» Exercise
Copy out the lines of the data between the line holding "Go to the 主页 home tab" and the line holding "[x=382, y=330]", inclusive, keeping every character as it stands.

» Material for this task
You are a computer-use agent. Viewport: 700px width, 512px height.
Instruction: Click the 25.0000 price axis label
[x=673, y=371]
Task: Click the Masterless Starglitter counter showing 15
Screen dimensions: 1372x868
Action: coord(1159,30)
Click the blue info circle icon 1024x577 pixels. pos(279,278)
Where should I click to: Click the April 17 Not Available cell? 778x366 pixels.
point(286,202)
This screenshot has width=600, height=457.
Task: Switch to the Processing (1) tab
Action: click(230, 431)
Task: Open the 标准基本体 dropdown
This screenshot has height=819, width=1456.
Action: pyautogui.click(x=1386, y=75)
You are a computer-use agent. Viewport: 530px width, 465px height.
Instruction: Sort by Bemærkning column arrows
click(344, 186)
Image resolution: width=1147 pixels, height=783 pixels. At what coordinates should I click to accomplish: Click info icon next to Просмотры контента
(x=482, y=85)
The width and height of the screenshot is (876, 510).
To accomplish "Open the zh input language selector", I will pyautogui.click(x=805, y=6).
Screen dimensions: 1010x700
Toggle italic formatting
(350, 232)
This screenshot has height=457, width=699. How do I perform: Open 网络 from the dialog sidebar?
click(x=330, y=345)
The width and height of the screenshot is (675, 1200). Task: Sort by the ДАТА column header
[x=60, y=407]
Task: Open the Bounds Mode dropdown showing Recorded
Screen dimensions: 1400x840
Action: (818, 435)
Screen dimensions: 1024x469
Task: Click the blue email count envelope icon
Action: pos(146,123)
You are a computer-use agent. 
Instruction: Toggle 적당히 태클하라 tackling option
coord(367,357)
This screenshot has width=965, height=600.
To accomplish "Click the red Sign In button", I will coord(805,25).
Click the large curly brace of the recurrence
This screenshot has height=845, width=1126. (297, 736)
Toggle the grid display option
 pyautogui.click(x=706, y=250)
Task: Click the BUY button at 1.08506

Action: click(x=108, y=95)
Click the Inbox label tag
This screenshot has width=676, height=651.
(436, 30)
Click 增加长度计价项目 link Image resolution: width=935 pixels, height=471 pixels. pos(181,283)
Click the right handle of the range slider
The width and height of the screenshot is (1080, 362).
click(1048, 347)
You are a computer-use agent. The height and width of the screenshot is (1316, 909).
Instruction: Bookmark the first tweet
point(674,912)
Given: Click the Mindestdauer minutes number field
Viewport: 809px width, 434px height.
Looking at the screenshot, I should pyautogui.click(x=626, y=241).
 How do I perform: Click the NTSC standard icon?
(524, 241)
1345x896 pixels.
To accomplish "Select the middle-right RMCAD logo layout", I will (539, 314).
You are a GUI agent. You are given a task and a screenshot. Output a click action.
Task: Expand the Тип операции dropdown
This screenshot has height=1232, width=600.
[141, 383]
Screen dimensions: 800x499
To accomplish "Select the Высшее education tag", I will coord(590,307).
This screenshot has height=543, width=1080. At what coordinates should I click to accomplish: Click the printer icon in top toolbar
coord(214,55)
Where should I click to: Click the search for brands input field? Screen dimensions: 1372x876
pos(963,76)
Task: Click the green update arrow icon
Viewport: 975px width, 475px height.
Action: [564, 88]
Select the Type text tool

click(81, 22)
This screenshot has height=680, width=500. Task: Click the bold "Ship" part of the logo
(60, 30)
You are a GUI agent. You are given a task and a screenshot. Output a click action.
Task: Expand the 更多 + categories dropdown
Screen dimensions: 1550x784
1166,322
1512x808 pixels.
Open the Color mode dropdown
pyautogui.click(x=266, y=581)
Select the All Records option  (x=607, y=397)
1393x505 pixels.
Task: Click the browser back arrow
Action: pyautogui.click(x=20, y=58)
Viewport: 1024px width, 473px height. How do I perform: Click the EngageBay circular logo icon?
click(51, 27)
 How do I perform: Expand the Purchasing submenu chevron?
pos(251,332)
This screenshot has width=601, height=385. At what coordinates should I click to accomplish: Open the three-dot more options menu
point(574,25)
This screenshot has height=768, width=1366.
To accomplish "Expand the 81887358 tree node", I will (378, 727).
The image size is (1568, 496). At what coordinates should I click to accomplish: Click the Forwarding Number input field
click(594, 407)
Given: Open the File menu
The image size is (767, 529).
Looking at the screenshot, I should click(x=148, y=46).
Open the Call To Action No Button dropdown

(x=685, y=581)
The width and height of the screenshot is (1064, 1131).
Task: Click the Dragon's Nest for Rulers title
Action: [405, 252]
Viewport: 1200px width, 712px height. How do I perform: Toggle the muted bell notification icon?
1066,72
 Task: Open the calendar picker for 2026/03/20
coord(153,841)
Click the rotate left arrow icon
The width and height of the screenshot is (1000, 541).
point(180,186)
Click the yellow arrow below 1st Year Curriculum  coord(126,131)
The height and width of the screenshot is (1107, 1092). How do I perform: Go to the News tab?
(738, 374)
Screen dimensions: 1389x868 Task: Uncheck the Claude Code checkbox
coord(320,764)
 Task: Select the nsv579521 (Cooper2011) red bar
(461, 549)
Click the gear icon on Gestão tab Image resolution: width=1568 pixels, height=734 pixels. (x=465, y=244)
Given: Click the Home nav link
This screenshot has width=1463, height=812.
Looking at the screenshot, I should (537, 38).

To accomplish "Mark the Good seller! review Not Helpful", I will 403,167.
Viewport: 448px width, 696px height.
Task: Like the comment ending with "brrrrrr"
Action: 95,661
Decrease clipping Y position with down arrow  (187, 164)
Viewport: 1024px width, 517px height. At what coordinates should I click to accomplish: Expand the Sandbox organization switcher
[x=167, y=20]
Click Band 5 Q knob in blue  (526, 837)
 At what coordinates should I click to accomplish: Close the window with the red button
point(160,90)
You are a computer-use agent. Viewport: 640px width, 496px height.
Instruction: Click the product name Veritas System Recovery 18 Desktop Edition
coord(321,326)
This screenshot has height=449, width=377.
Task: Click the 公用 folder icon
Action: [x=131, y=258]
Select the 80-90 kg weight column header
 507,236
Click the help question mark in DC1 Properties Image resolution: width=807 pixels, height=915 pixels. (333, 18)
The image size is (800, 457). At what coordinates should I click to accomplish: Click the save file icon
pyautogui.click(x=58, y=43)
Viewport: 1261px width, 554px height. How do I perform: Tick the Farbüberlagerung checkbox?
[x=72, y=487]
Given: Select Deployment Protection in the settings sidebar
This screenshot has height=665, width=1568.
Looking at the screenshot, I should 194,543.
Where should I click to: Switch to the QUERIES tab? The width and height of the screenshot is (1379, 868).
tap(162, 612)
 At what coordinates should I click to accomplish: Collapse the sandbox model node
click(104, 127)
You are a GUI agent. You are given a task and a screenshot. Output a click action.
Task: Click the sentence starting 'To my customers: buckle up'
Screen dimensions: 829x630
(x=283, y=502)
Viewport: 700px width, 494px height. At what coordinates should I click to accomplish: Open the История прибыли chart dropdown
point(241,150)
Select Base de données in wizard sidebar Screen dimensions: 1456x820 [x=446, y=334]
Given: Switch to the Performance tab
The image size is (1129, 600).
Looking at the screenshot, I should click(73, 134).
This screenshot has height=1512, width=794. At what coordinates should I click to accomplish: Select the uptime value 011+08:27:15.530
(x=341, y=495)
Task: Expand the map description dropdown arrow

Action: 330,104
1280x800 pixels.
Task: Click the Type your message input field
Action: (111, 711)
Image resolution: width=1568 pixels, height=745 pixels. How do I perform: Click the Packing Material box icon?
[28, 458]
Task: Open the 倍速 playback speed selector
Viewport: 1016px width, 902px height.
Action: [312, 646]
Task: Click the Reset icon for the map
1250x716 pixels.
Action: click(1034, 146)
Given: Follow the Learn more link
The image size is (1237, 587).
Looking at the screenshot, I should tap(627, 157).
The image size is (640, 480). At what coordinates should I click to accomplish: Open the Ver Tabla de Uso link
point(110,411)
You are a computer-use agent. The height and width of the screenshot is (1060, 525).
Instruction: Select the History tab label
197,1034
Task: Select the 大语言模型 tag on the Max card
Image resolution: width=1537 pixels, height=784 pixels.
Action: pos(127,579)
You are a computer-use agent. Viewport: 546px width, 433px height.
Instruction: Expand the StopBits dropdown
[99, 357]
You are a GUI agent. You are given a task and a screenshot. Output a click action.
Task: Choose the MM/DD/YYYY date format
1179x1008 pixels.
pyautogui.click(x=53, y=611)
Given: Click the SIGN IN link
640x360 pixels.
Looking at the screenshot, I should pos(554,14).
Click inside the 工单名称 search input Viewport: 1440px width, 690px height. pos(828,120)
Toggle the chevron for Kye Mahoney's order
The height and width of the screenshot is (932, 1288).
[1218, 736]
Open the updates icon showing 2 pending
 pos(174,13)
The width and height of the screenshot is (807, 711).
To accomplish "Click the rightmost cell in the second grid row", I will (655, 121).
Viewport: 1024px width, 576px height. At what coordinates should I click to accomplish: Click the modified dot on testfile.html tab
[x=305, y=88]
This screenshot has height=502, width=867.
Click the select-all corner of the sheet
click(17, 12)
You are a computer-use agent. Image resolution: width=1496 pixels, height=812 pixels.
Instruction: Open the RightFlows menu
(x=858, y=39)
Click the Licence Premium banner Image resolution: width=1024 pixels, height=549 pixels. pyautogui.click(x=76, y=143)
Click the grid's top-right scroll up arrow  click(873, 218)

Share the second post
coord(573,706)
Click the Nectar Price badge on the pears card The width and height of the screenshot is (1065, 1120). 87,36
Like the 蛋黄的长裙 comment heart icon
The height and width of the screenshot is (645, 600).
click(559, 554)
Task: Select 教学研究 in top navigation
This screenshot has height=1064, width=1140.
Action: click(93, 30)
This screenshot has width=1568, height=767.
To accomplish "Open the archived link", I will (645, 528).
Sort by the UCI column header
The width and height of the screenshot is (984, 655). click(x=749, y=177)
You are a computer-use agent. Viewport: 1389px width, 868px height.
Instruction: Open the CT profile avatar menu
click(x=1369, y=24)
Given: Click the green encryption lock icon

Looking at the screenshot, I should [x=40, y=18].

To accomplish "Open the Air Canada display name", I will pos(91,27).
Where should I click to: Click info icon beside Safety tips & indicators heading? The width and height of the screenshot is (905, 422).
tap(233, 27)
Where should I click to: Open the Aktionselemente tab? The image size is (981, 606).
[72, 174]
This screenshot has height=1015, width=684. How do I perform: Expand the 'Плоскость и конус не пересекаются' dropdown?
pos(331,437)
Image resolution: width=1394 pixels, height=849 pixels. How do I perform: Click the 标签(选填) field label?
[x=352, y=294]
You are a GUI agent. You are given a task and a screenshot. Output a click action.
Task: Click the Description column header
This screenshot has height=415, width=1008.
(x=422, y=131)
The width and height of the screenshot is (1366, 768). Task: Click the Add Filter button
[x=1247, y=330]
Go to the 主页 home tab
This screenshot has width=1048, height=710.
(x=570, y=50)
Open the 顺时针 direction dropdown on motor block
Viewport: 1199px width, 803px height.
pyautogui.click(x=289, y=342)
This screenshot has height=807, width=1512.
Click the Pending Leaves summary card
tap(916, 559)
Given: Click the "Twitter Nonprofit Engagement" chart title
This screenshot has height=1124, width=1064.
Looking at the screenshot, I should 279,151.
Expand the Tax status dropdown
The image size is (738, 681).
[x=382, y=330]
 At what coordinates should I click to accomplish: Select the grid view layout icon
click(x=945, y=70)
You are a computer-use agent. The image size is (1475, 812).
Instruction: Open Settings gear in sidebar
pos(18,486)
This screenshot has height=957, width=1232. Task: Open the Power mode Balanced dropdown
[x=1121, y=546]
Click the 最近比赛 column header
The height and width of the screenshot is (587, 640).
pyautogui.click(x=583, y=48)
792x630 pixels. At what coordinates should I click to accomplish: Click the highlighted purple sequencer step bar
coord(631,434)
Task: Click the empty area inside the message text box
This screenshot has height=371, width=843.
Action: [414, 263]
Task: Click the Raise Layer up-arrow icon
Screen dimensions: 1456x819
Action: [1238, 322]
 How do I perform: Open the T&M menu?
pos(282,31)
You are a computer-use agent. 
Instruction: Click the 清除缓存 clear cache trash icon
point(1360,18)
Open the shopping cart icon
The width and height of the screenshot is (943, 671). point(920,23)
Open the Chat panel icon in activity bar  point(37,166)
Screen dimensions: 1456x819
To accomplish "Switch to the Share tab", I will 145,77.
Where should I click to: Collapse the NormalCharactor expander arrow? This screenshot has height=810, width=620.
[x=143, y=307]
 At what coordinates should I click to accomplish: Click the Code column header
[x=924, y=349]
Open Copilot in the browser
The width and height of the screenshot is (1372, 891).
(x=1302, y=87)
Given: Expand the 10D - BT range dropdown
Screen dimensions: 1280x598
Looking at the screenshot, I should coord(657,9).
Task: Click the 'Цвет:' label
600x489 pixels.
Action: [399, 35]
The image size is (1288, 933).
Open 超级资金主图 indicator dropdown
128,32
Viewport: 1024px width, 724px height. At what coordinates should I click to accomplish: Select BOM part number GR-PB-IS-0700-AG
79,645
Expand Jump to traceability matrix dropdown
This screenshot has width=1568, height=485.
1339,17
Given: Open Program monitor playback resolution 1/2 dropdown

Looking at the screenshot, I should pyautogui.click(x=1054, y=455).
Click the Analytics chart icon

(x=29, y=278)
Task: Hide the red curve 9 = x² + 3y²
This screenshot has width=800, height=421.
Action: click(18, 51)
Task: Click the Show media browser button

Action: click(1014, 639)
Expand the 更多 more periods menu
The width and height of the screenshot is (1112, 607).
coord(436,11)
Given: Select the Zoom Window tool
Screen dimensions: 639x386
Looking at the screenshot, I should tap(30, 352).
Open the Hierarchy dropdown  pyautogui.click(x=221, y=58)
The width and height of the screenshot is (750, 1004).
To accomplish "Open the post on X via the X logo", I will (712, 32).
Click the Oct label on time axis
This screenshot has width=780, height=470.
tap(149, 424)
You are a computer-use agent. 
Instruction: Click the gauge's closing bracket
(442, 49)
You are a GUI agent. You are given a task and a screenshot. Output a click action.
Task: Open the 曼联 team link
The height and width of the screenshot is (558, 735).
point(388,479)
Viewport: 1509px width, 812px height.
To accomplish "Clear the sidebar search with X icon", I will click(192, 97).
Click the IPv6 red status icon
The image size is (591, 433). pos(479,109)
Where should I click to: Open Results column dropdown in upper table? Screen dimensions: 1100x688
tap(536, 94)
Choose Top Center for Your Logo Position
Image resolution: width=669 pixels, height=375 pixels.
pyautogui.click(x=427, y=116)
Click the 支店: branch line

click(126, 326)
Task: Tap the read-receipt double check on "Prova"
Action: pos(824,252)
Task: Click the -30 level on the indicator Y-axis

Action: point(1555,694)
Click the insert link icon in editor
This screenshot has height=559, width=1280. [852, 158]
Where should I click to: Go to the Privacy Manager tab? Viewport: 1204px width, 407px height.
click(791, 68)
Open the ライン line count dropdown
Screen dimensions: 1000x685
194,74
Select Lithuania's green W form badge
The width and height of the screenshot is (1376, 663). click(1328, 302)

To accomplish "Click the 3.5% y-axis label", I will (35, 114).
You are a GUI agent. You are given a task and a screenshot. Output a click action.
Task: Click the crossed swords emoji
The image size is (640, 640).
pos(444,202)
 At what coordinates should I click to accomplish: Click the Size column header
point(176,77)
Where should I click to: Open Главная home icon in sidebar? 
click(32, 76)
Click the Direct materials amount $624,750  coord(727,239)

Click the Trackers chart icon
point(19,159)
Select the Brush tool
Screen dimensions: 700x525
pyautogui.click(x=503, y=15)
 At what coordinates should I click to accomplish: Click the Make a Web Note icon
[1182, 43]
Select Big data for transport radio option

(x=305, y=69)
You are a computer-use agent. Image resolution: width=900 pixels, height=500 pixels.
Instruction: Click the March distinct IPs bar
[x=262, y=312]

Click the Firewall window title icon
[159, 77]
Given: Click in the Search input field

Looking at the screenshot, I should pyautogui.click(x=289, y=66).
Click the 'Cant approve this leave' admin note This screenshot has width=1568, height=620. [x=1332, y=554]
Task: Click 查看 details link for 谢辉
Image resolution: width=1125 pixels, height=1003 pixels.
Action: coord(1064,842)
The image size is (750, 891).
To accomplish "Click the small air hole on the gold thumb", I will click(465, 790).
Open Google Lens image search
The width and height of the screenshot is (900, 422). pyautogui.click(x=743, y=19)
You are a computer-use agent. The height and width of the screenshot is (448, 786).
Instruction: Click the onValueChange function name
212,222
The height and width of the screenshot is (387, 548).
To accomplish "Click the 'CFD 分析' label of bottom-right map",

» Final result
Go to the 主页 home tab
This screenshot has width=1048, height=710.
(x=570, y=50)
Open the 顺时针 direction dropdown on motor block
Viewport: 1199px width, 803px height.
pyautogui.click(x=289, y=342)
This screenshot has height=807, width=1512.
Click the Pending Leaves summary card
tap(916, 559)
Given: Click the "Twitter Nonprofit Engagement" chart title
This screenshot has height=1124, width=1064.
Looking at the screenshot, I should 279,151.
Expand the Tax status dropdown
The image size is (738, 681).
[x=382, y=330]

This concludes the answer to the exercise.